## Passage for review
"""
It is now, (finally), gaining popularity to believe that any claim coming from an observational study is most likely to be wrong in the sense that it will not replicate itself rigorously. This depends upon that. This is a rarity scientifically speaking. True dependancies like that are SO rare that for a long time "trust-me" science has spent time and money investigating, (and proporting as fact), the false ones. Indeed, modern psychologists have so much flexibility with numbers and statistics they can literally prove anything according to "False Positive Psychology" published by a trio of leading American researchers. Researchers are more likely to find false evedince that an effect exists than they are to correctly find evidence that it doesn't. Absence of evidence is not evidence of absence. This has been the mainstay of guys like Dawkins and other atheists like the recently departed, (and canonized (eye roll)), Hitchens, in quite spuriously creating "evidence" that God does not exist.

Jonah Lehrer wrote, "Just because an idea is true doesn't mean it can be proved. And just because an idea can be proved doesn't mean it's true." People still choose what to believe after the experiments are all done.
"""
## Raw data
"""
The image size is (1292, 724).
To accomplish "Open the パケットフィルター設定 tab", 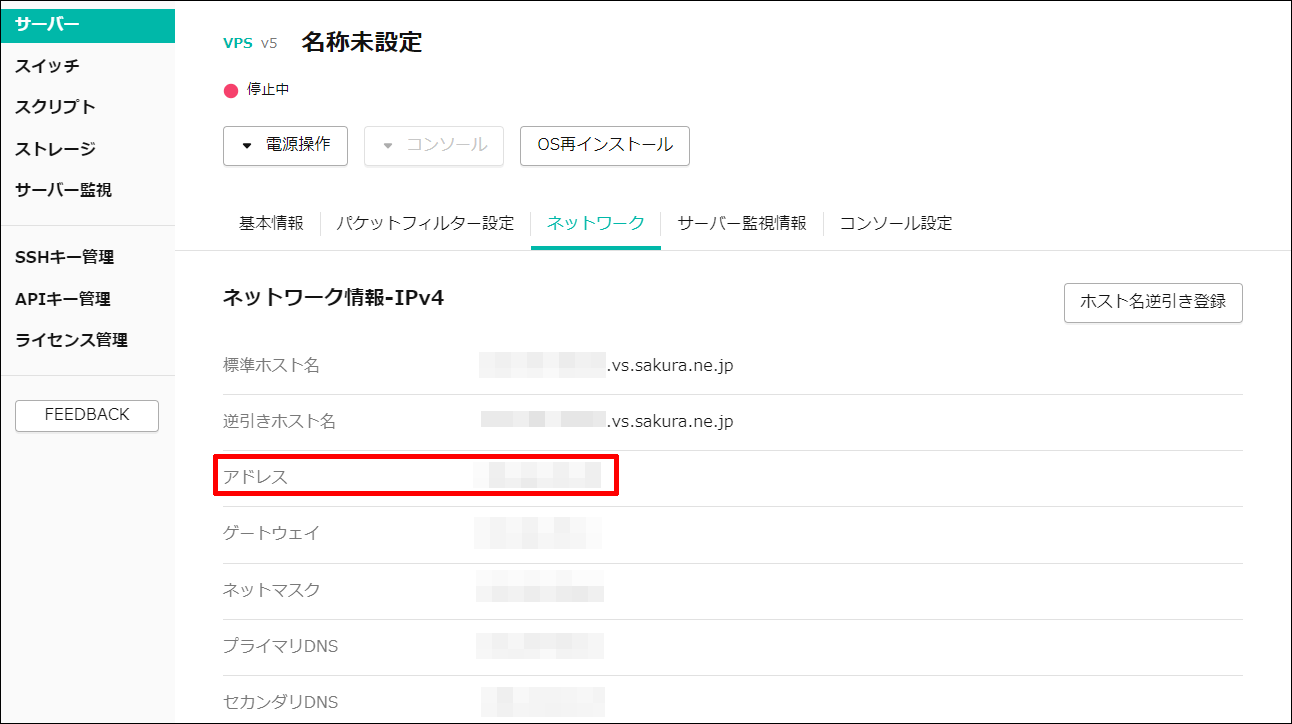I will point(425,223).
"""
## Work order 1
Rewrite the paragraph of the passage about scientific proof that begins "It is now, (finally), gaining popularity" as a short bulleted list that keeps its main points.
## Work order 2
Write the next few sentences of the passage about scientific proof, picking up after its final sentence.
The material has no connection to the passage about scientific proof.

## Answer section 1
- More people now accept that most claims from observational studies are probably wrong, in that they won't replicate under rigorous testing.
- True cause-and-effect links ("this depends upon that") are very rare, so "trust-me" science has long spent time and money studying false ones and presenting them as fact.
- According to "False Positive Psychology," by three leading American researchers, modern psychologists have so much leeway with numbers and statistics that they can prove almost anything.
- Researchers are more likely to find false evidence that an effect exists than to correctly find evidence that it doesn't.
- Absence of evidence is not evidence of absence.
- The passage says Dawkins and other atheists, such as the recently departed Hitchens, have relied on this to spuriously create "evidence" that God does not exist.

## Answer section 2
I recently talked with two brothers who are obviously very knowledgeable in some of the abstract areas that have been scientized of quantum physics or quantum mechanics, which is essentially the same thing as formulaic language acquisition or human behaviour only on a MUCH more massive scale. This is the "science" of providing a mathematical description of particle and wave behaviour in energy and matter. Most of our conversation was taking place about 5 feet above my head but the gist of it all was after two lifetimes of study their conclusions were that the very building blocks of all quantum physics are highly nebulous. And they are very close to proving that. That is, they are working on scientific proof that science is very unscientific.

I can't wait till that study comes out. It won't matter much in that people will still believe in what we call science, it'll just be exposed for the religious faith it actually is. Most of it anyway. And that'll be nice. At least that's the way I see it.